> _ASSIGNMENT_: After locating the line with "786x621 pixels. How" in the entries below, output it and each following line up to and including the line with "The width and", exactly and without pictures.
*** EXERCISE MATERIAL Section Begins ***
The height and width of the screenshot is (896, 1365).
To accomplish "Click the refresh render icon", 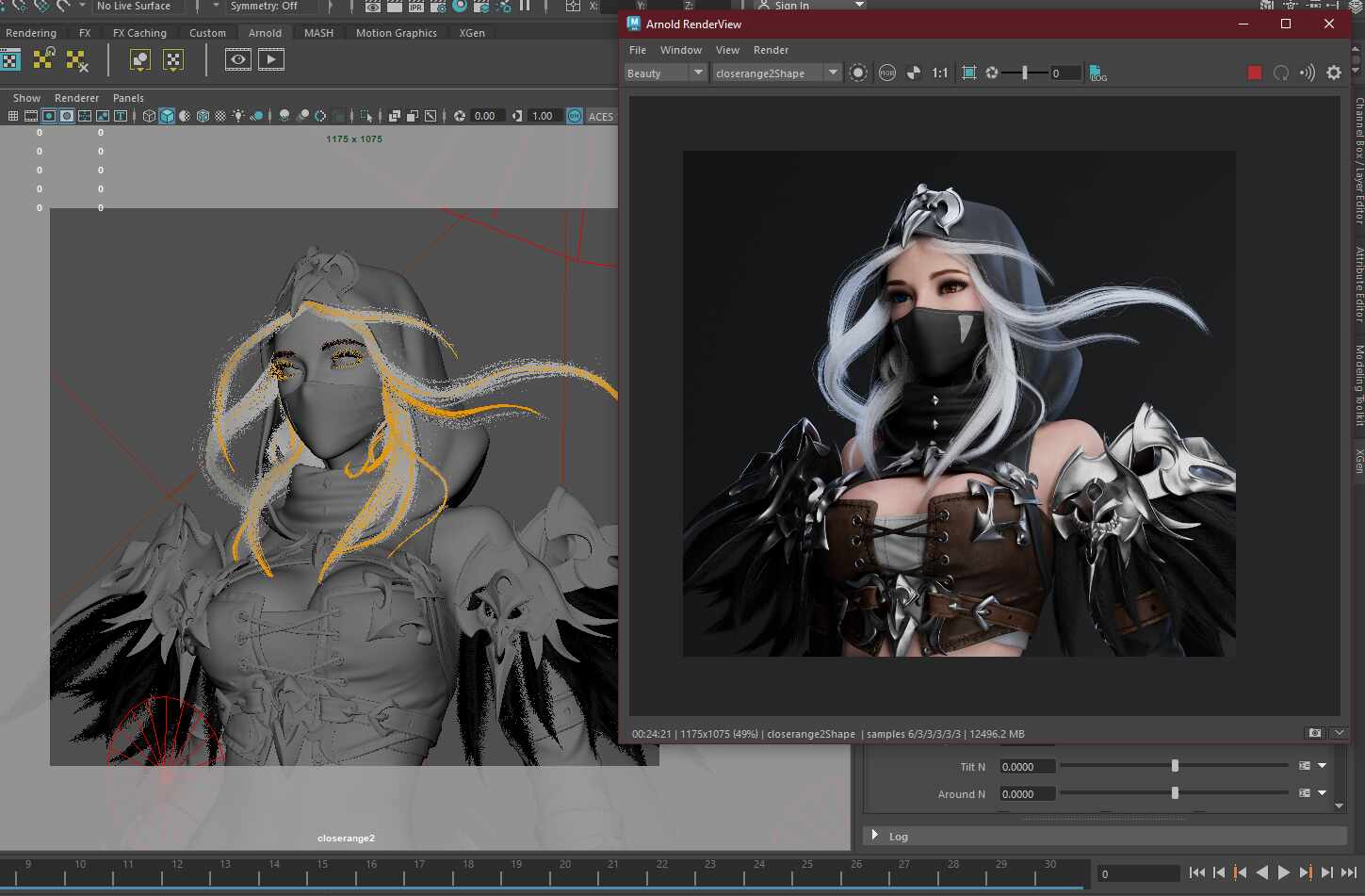I will (1280, 73).
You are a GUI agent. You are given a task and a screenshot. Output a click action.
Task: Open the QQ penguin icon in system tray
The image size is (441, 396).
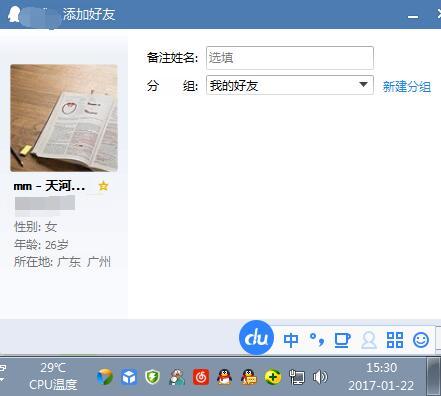point(224,377)
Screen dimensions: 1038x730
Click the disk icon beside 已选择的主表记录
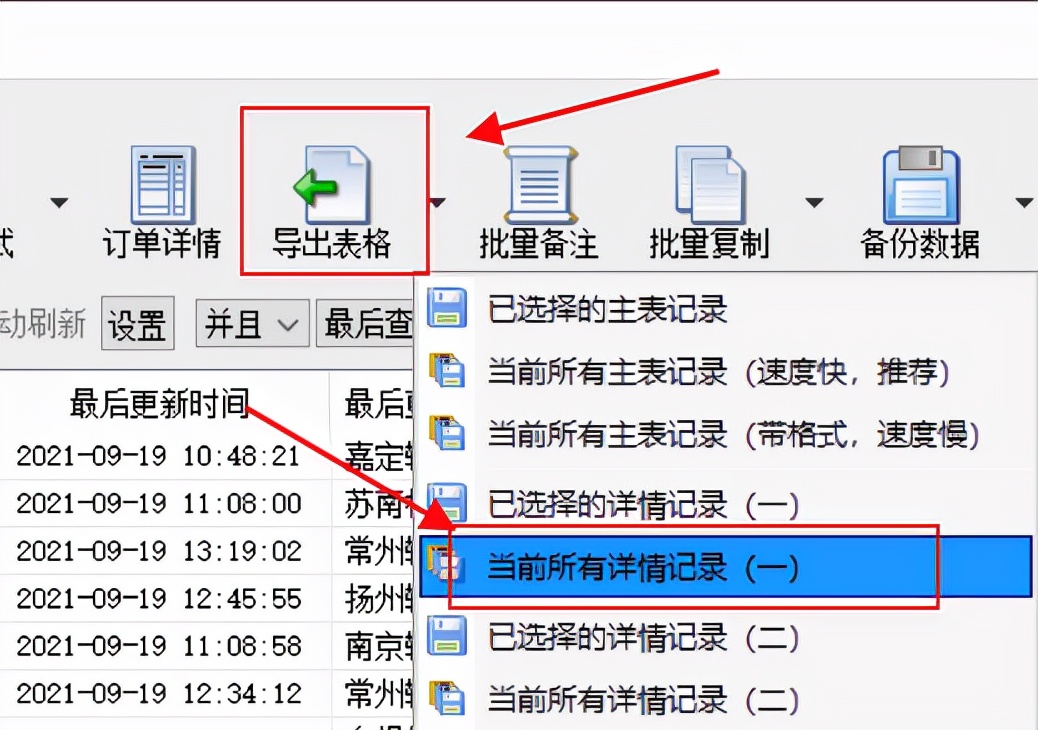click(447, 308)
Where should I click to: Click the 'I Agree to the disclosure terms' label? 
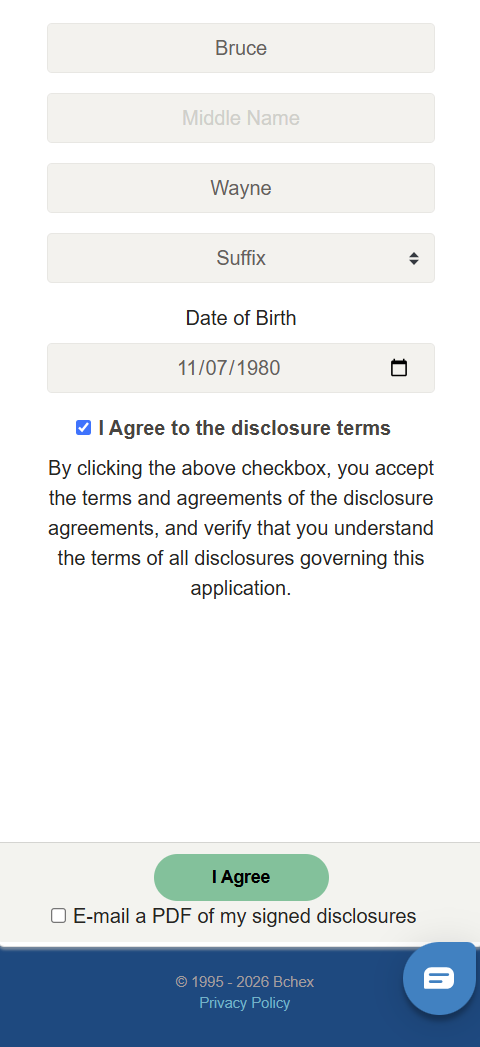(x=244, y=428)
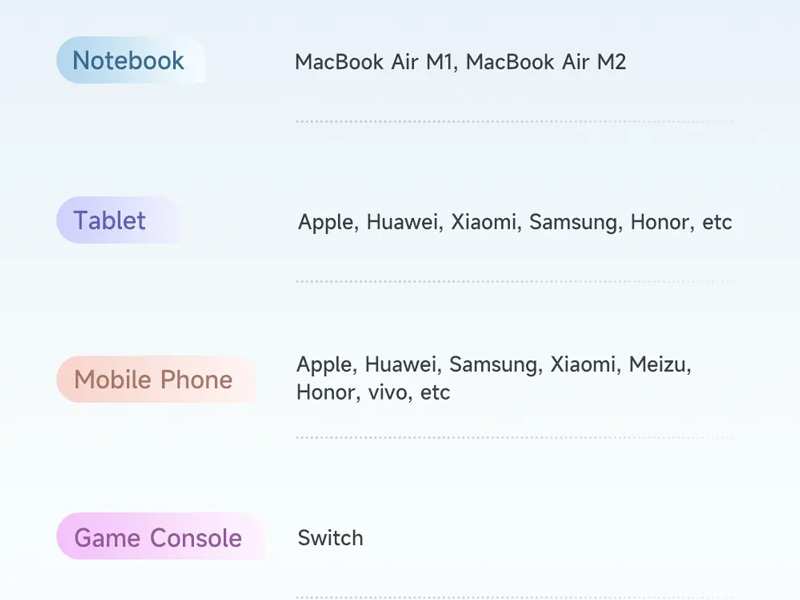
Task: Select the Switch console text
Action: [x=330, y=538]
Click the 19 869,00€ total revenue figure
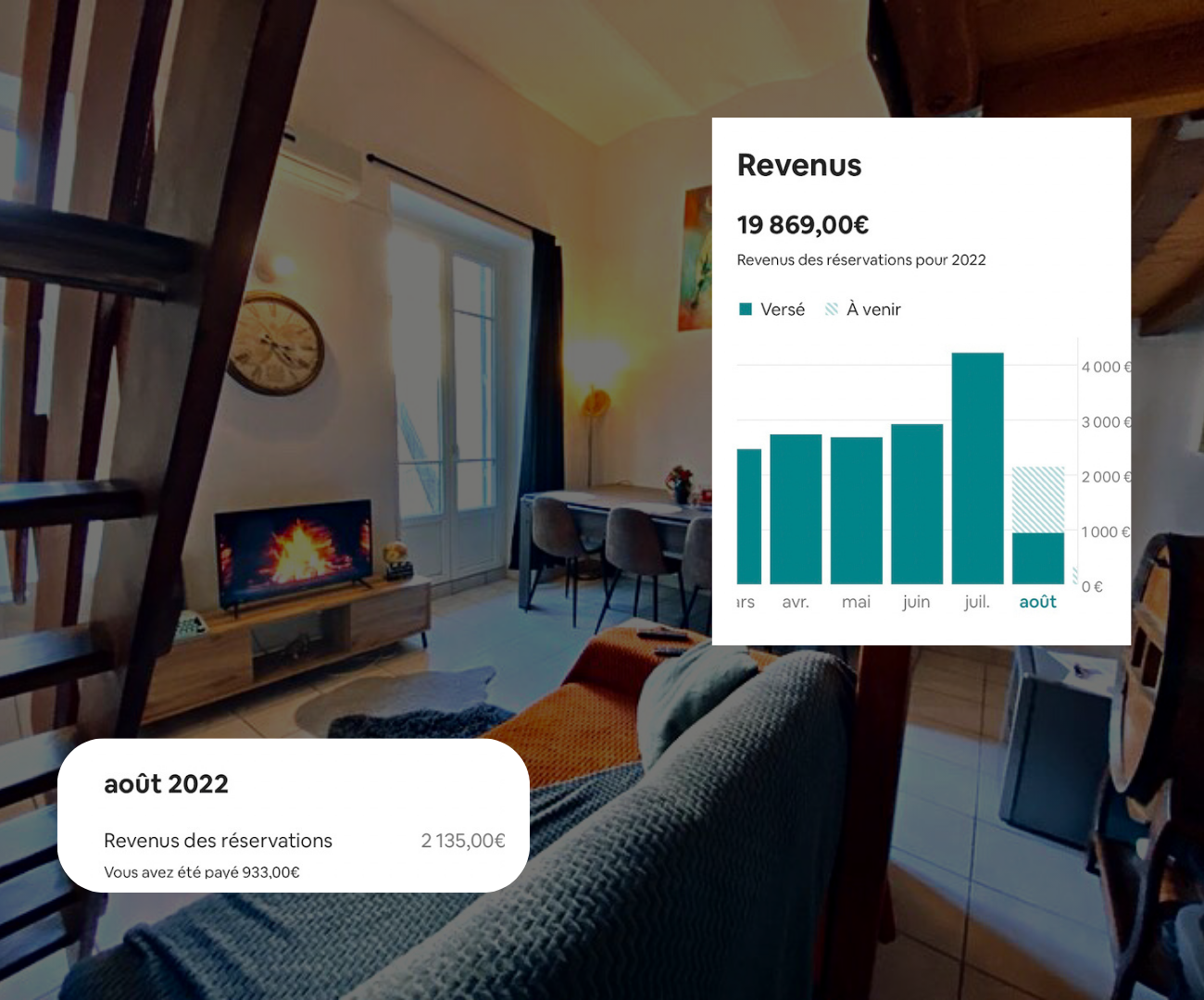 coord(802,225)
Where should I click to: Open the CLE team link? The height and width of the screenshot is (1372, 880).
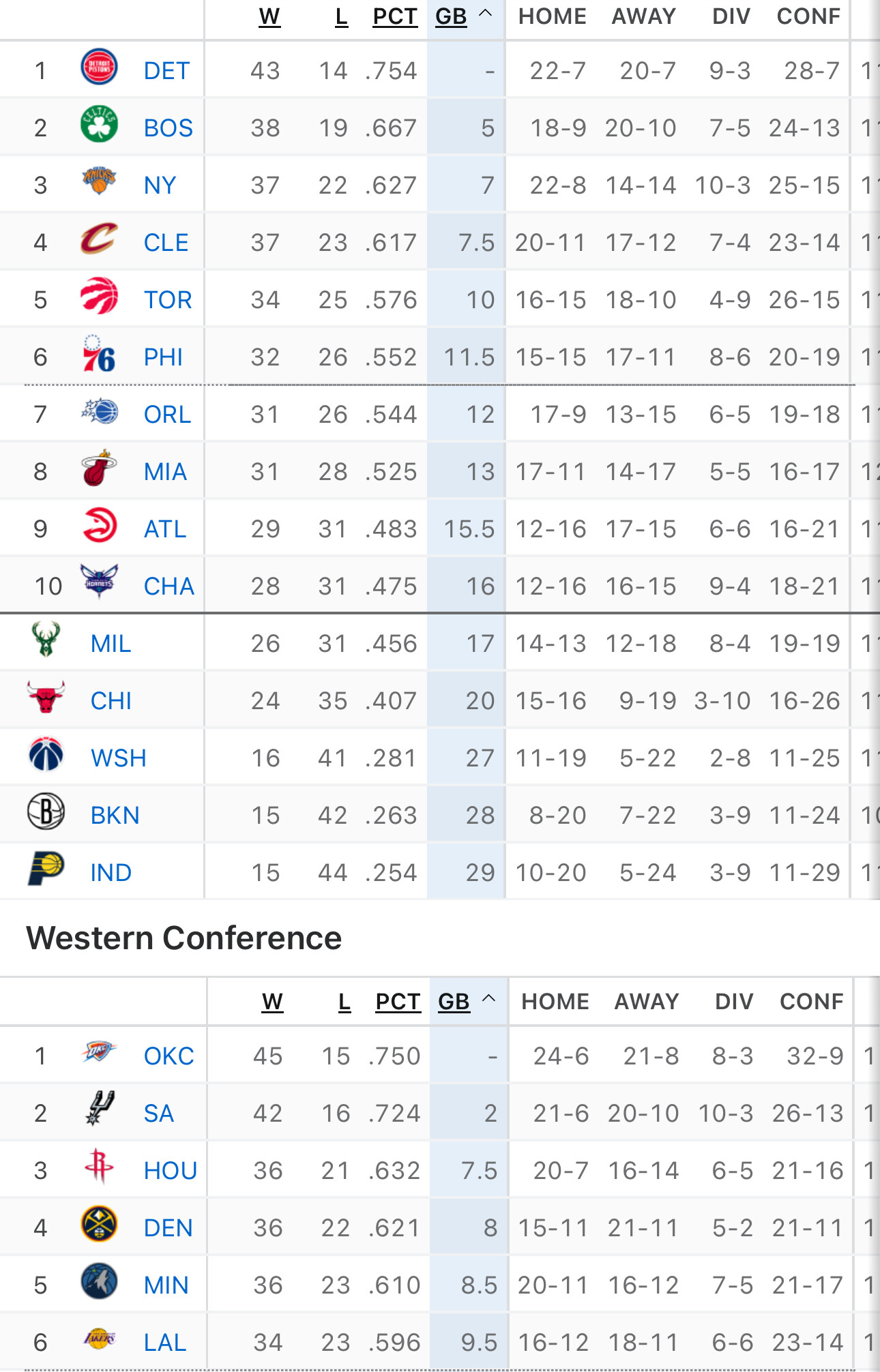tap(166, 243)
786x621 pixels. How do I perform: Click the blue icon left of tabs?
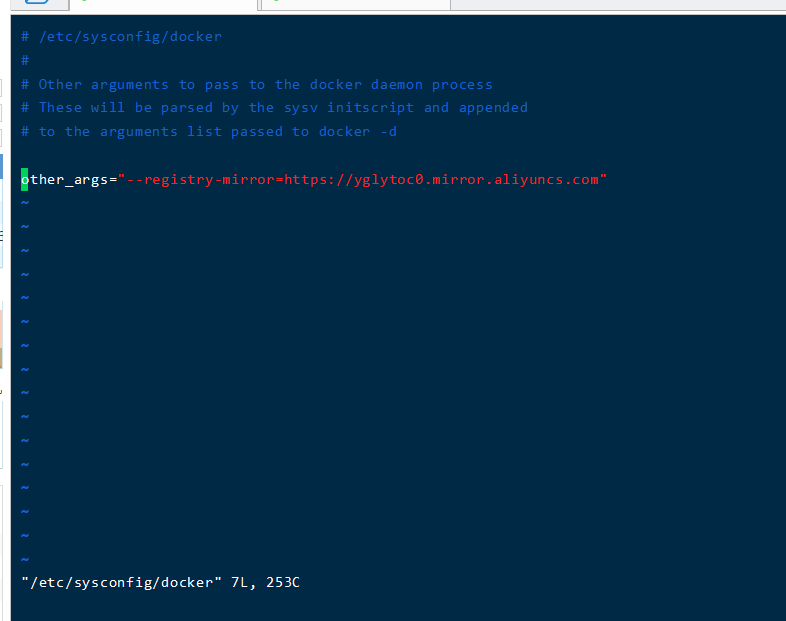point(38,3)
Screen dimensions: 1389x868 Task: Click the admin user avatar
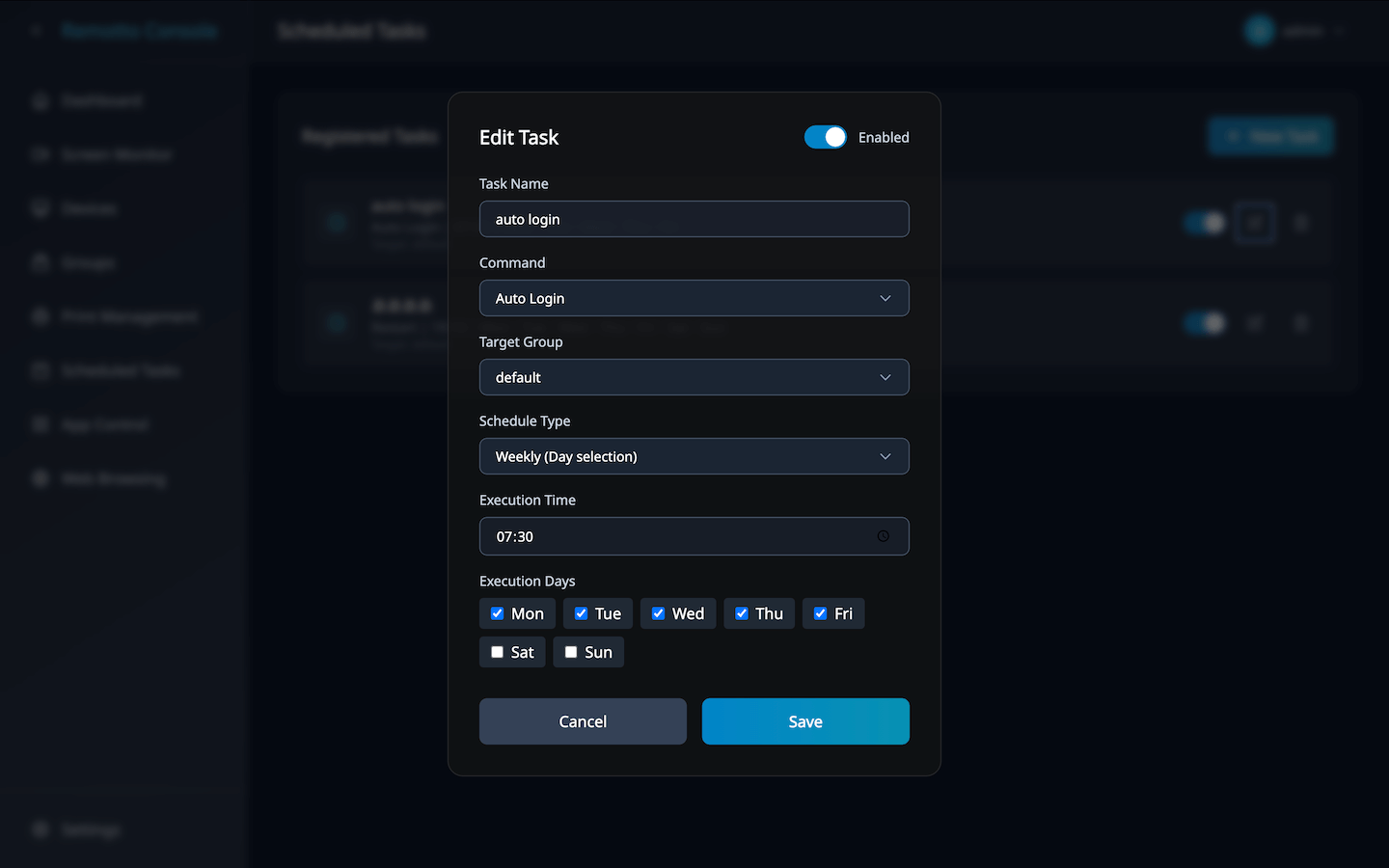[x=1259, y=31]
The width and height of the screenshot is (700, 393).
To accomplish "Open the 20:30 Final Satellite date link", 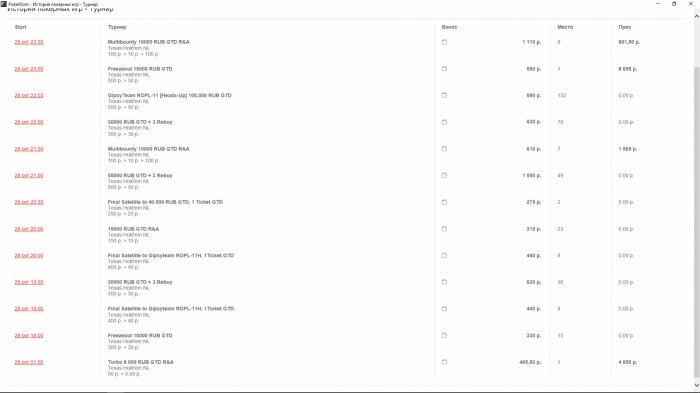I will (29, 202).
*** EXERCISE MATERIAL Section Ends ***
> _EXPECTED OUTPUT_:
786x621 pixels. How do I perform: Click the blue icon left of tabs?
point(38,3)
Screen dimensions: 1389x868 Task: Click the admin user avatar
[x=1259, y=31]
The width and height of the screenshot is (700, 393).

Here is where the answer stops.